Google
 

シオン修道院聖歌隊他「聖地のクリスマス音楽」2008/01/05 08:34:21


「聖地のクリスマス音楽」("Weihnchten Im Heiligenland - Altchristliche Liturgien aus dem Jerusalem der Gegenwart")
ローマカトリックの聖歌:シオン修道院聖歌隊、指揮:シスター・マルシア
ギリシャ正教会の聖歌:チエザリウス修道院長と神学校聖歌隊
エチオピア教会の聖歌:マルケダ・アムダ・ミカエル(独唱)と修道院聖歌隊、アンバ・ヨセフ教父と修道院聖歌隊
ギリシャ・カトリックの聖歌:ニコラス(独唱)、ナタナエル・シャハーデ修道院長と聖歌隊
アルメニア教会の聖歌:エルサレム・アルメニア教会聖歌隊、指揮:サハグ・カライディーン
コプト教会の聖歌:パジリウス教父と少年聖歌隊・修道院聖歌隊
古シリア教会の聖歌:シリア教会聖歌隊、アブナ・ヤクープ司祭と独唱者
マロナイト教会の聖歌:ジャック・ラード司教とエティエンヌ・クリ(独唱)
録音:1967年9月
ポリグラム POCG 9832(廃盤)
1996年

10年前の廃盤をネット古書店でやっと入手したんですが、実は輸入盤("Christmas in the Holy Land: Ancient Christian Liturgies")では直ぐに買えたのでした。ナーンダ…

ヨーロッパの教会ばかりでなく、非ヨーロッパの教会の聖歌も一同に集めた貴重盤です。全部で8教会の聖歌が収録されています。

最初のカトリック教会の聖歌が女声なのが珍しいですが、女子修道院では女声で歌うのは当たり前ですね。続いて、ギリシャ正教の「野太い」男声合唱。此処までは、CD等でも比較的良く耳にする聖歌です。

3番目はエチオピア教会の聖歌。エチオピアには、かなり旧い時代にキリスト教が伝えられたため、旧い形のキリスト教が保存されています。鈴や太鼓の鳴り物入りで歌われる聖歌は、男声のみで御詠歌みたいに聞こえます。ゲーズ語という、教会典礼でしか使われなくなった古語で歌われます。

4番目はギリシャ・カトリック教会の聖歌。東方教会の内、独自典礼を保持したままカトリックに加わった教会です。男女混声でアラビア語で歌われています。

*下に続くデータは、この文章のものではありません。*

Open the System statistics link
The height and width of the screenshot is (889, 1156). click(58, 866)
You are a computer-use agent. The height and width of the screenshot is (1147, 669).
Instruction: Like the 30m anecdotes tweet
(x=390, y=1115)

5番目はアルメニア教会の聖歌。アルメニアは世界史上最初にキリスト教を国教と定めた国です。男声でアルメニア語で歌われています。同じ男声ですがギリシャ正教の聖歌より繊細な印象です。

6番目はコプト教会の聖歌。エジプトも旧くからキリスト教が布教された地域で、イスラームに囲まれながらも、現在でも人口の1割ぐらいがキリスト教徒です。男女混声かと思ったら男声と少年による聖歌でした。鳴り物が入って、アラビア語で歌われます。

7番目はシリア教会の聖歌。アルメニア、コプト、シリアの3教会は5世紀のカルケドン公会議でヨーロッパ教会と袂を分かった教会です。男声によりシリア語とアラム語(イエスが日常に使っていたのはアラム語だと考えられています)で歌われます。

8番目はマロン派教会。中東教会の一派でしたが、十字軍の折に、独自典礼を維持したままカトリックに加わった教会です。レバノンのキリスト教徒と言えば、たいていはマロン派教徒のことです。男声でアラビア語で歌われます。

非ヨーロッパ教会の聖歌のさわりをまとめて聞けるので、非ヨーロッパ教会の聖歌とはどんなものかと興味を持っている方には、勿論最適な一枚。聖歌と言えばグレゴリオ聖歌と思っている人にも、思い込みを覆す貴重な一枚です。

【参考】
中東教会協議会(編集)、村山盛忠、小田原緑(訳)「中東キリスト教の歴史」
川又一英「エチオピアのキリスト教―思索の旅」
藤野幸雄「悲劇のアルメニア」

※アマゾンでは"Christmas in the Holy Land: Ancient Christian Liturgies"のタイトルですが、HMV等では「古代クリスマスの典礼音楽」のタイトルで販売しています。